Dataset entries:
—————
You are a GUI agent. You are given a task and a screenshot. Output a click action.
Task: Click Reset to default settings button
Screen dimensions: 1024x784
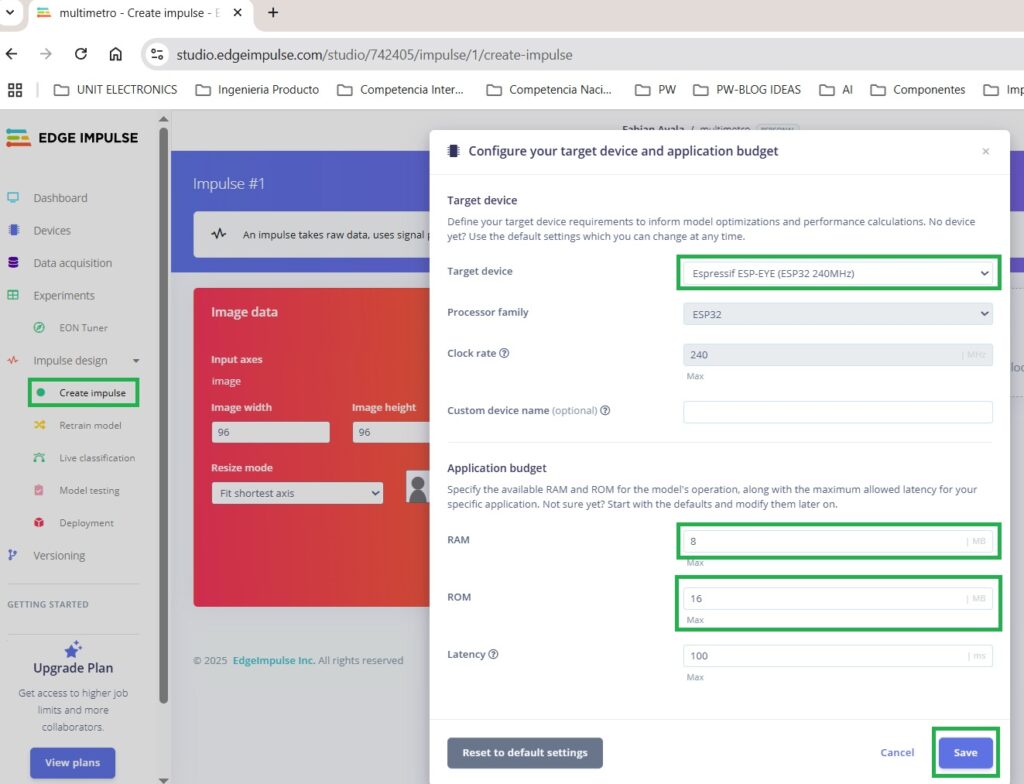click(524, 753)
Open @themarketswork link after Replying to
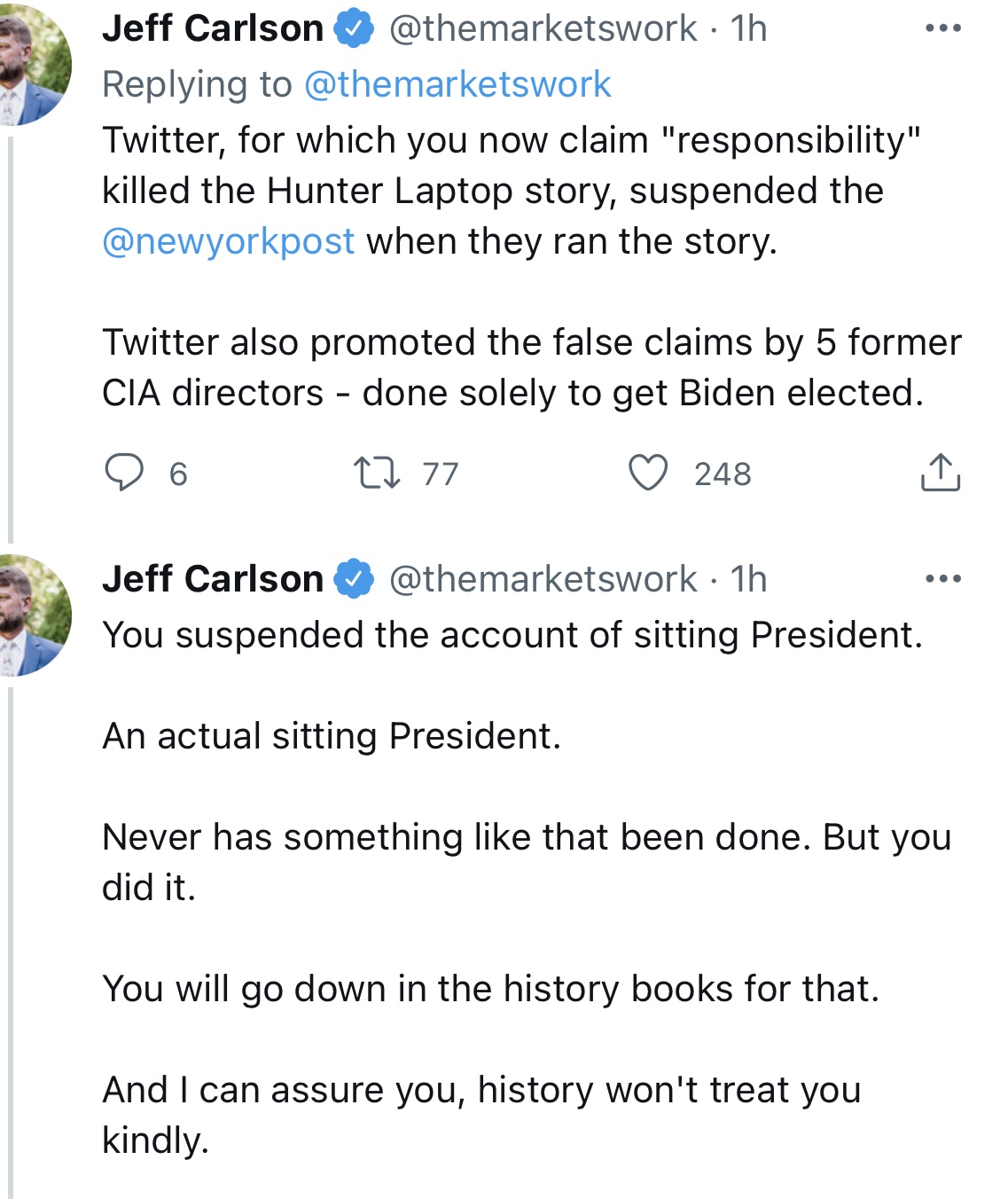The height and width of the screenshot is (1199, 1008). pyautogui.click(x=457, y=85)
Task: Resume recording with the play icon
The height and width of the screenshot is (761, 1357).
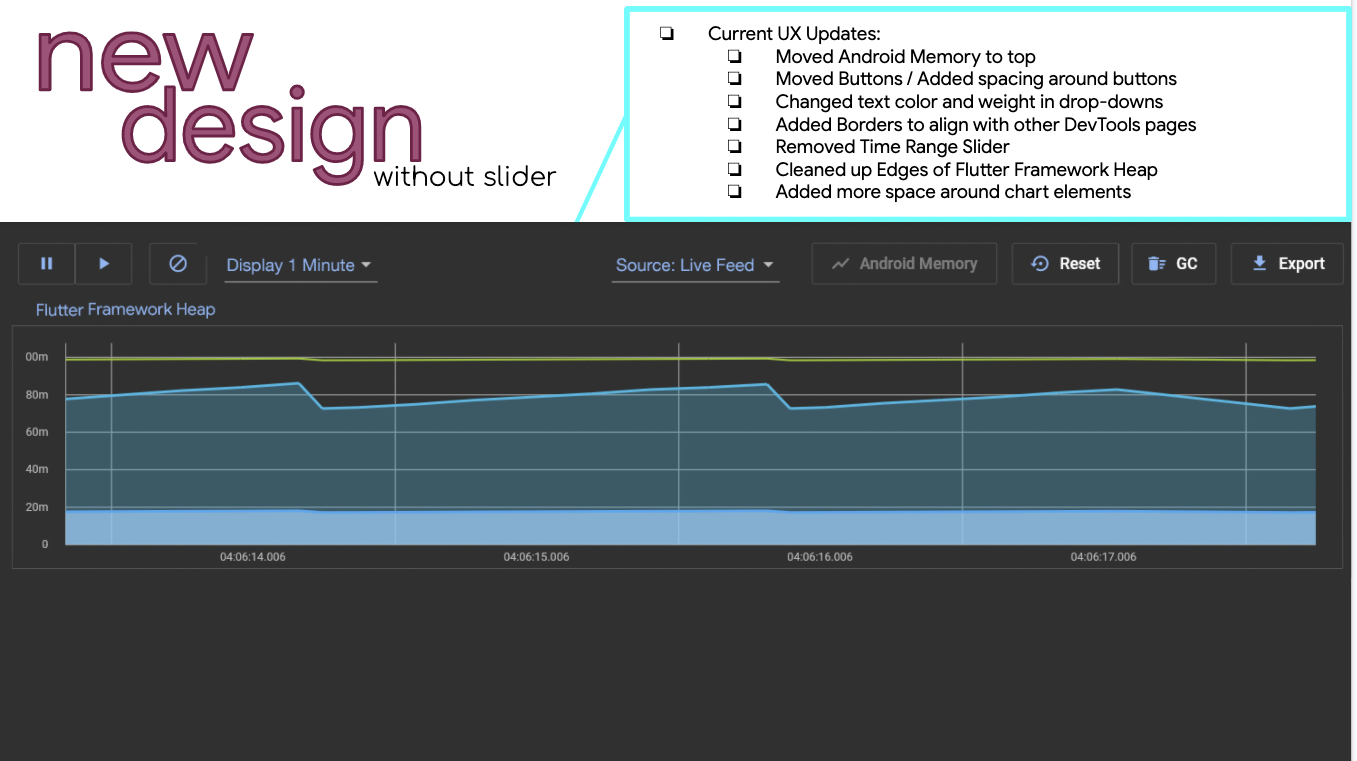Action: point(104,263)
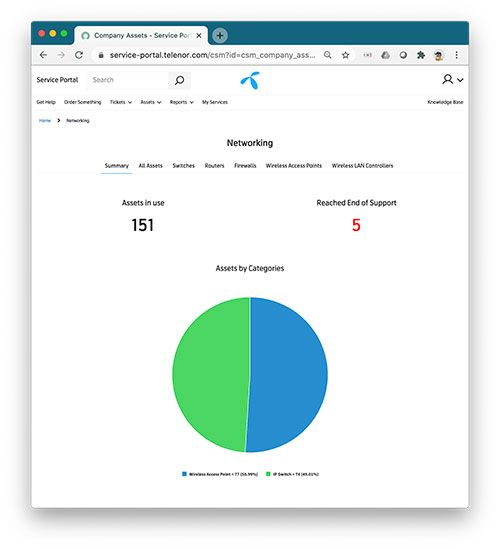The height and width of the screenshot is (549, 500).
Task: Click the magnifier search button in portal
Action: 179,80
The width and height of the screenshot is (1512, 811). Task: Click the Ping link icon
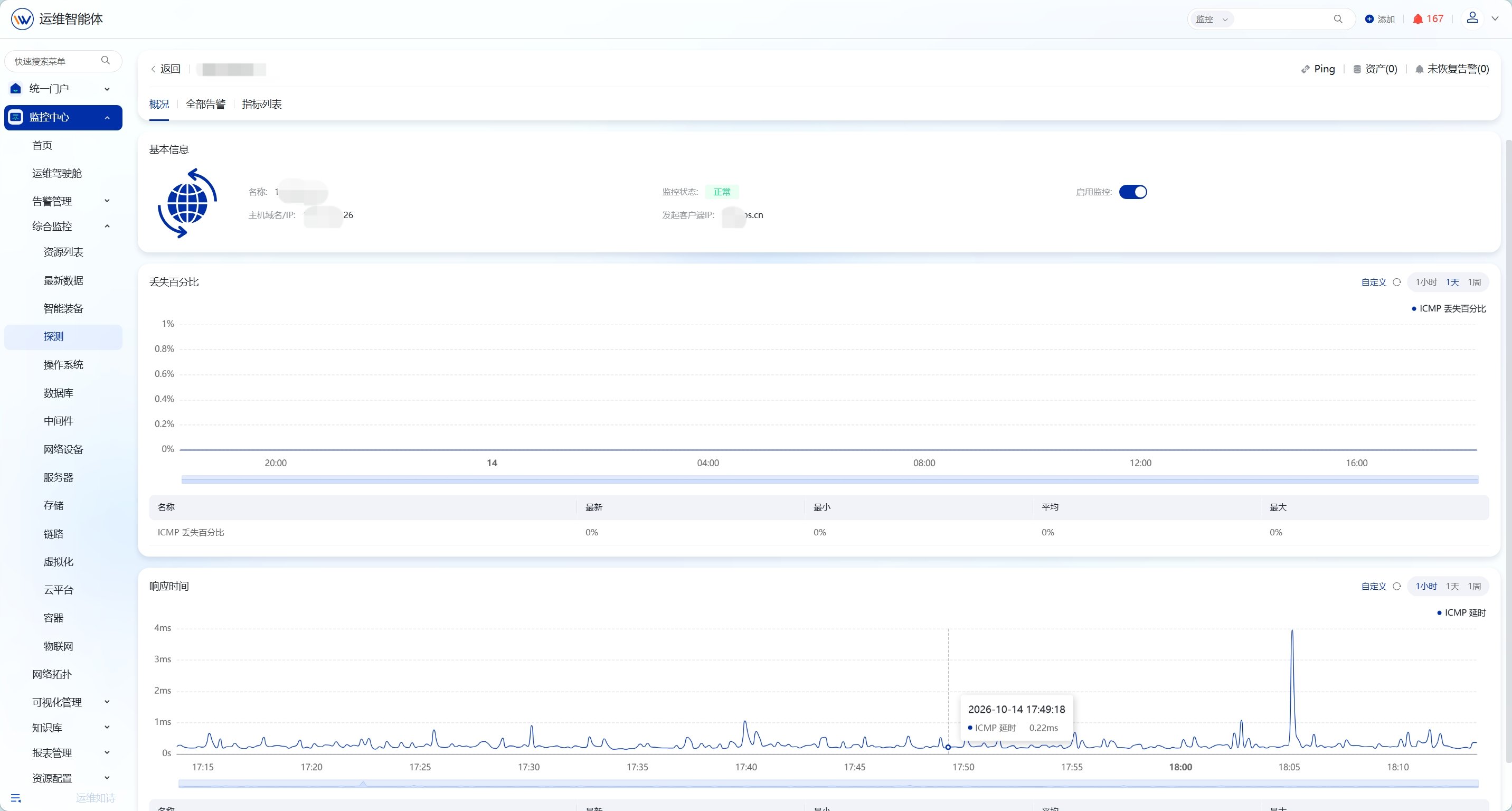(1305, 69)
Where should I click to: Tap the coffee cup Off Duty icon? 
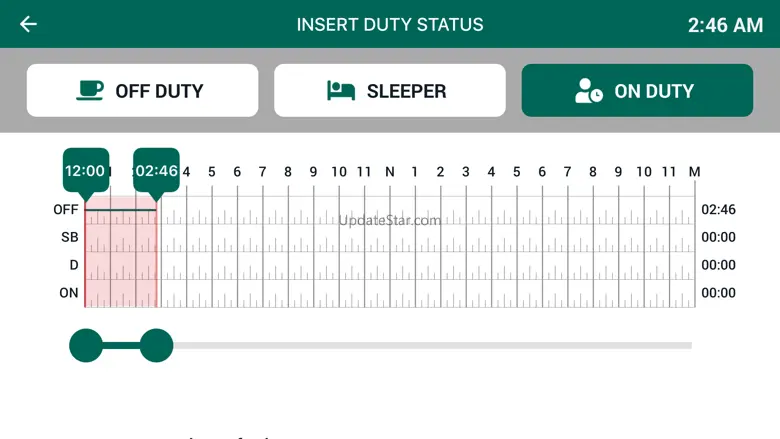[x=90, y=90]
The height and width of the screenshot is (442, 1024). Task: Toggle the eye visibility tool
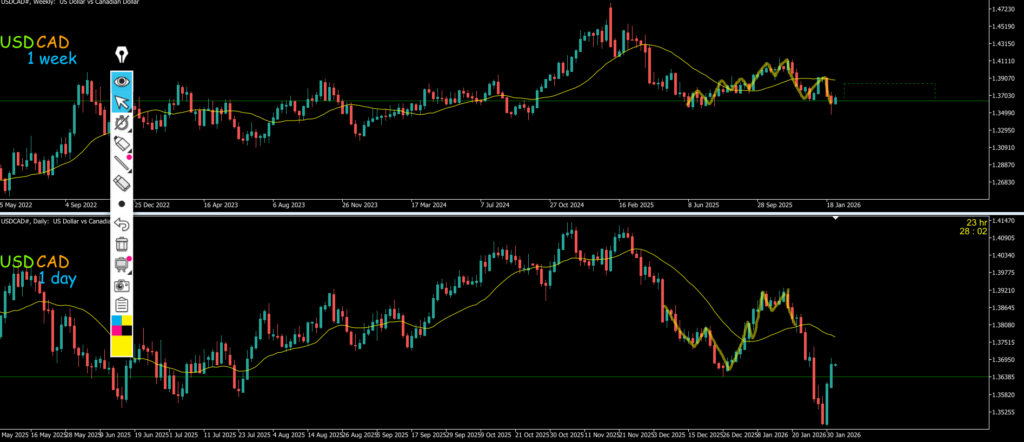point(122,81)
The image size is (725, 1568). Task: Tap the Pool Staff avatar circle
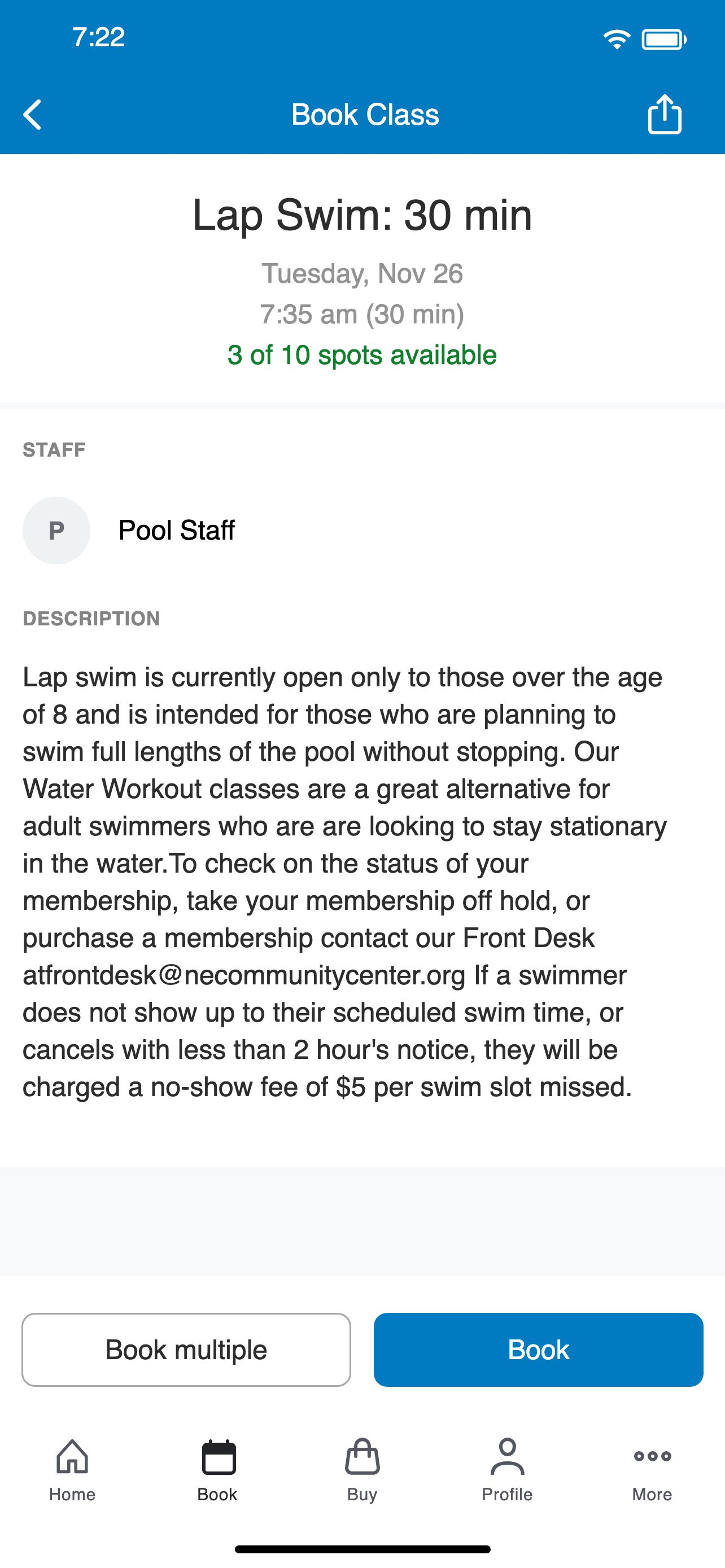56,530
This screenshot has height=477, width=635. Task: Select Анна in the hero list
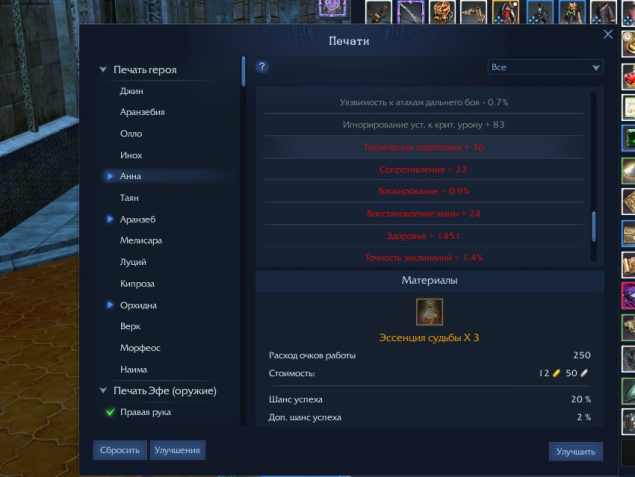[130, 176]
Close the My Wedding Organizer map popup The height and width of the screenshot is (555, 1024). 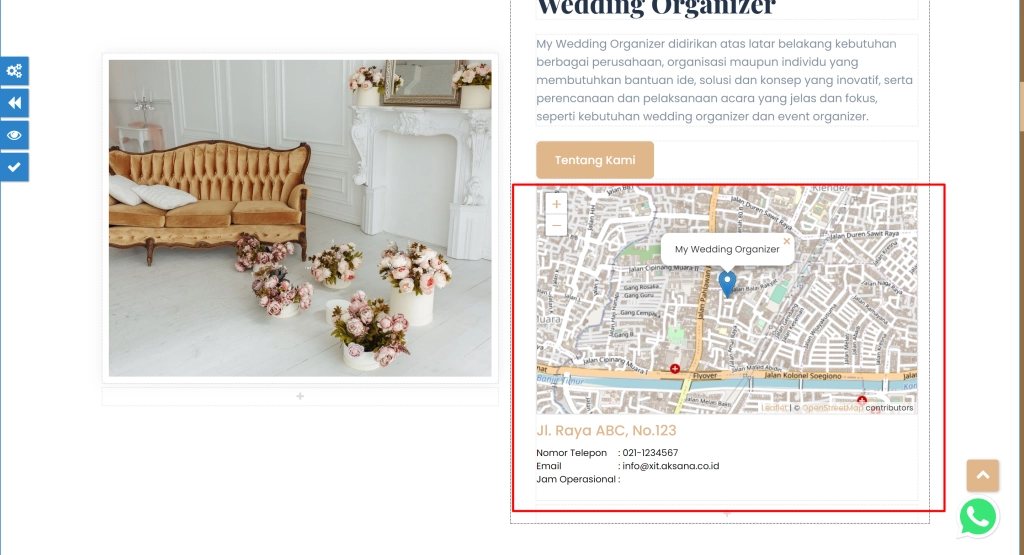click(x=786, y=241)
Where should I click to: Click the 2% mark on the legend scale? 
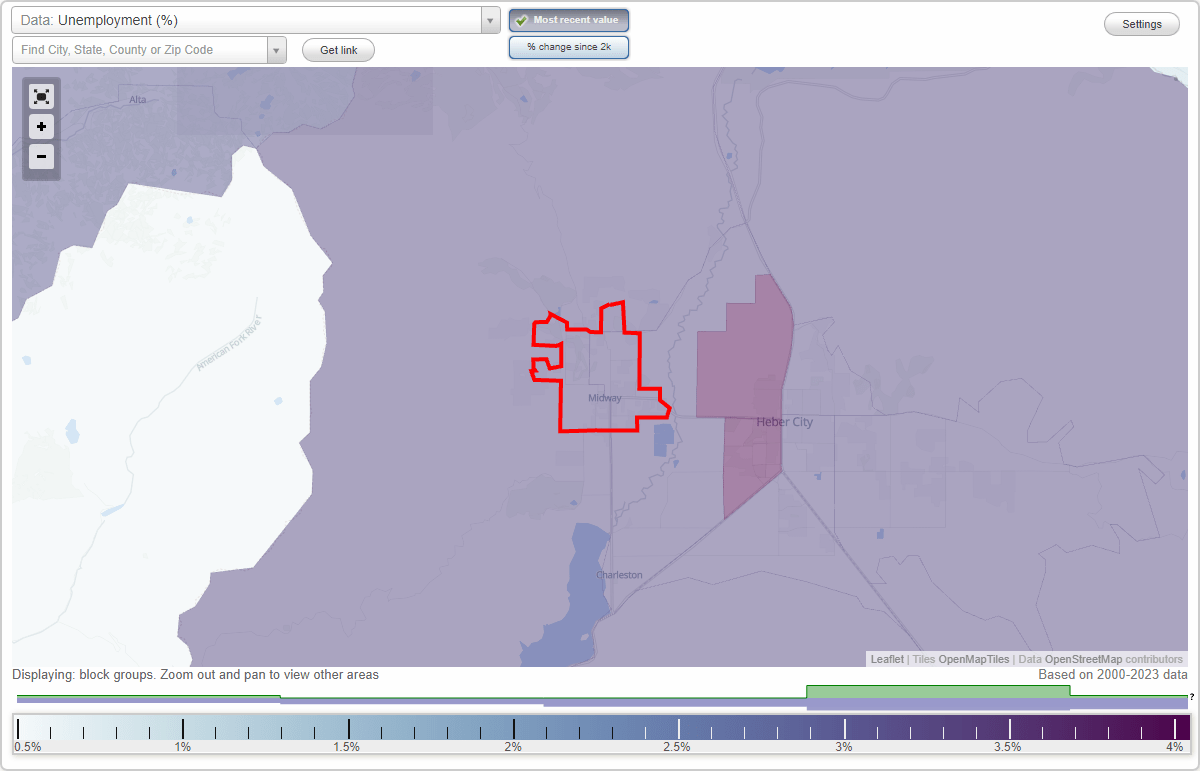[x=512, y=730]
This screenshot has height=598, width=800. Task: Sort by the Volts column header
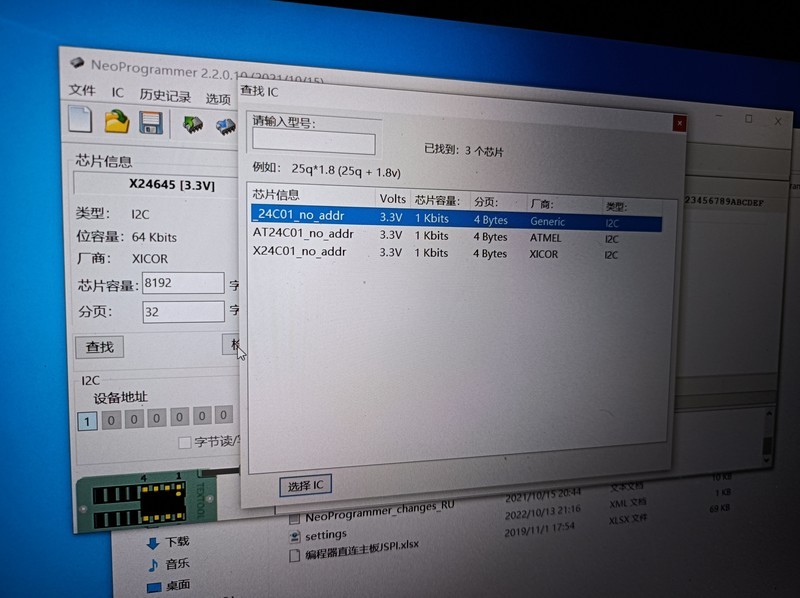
—————
Exercise requirements. The range to set down runs from the line containing "Where should I click to: Click" through the final line of the data, both ends included; give it exactly and drop the pictures.

Worked solution.
Where should I click to: Click the 2% mark on the legend scale? 
[x=512, y=730]
This screenshot has height=598, width=800. Task: Sort by the Volts column header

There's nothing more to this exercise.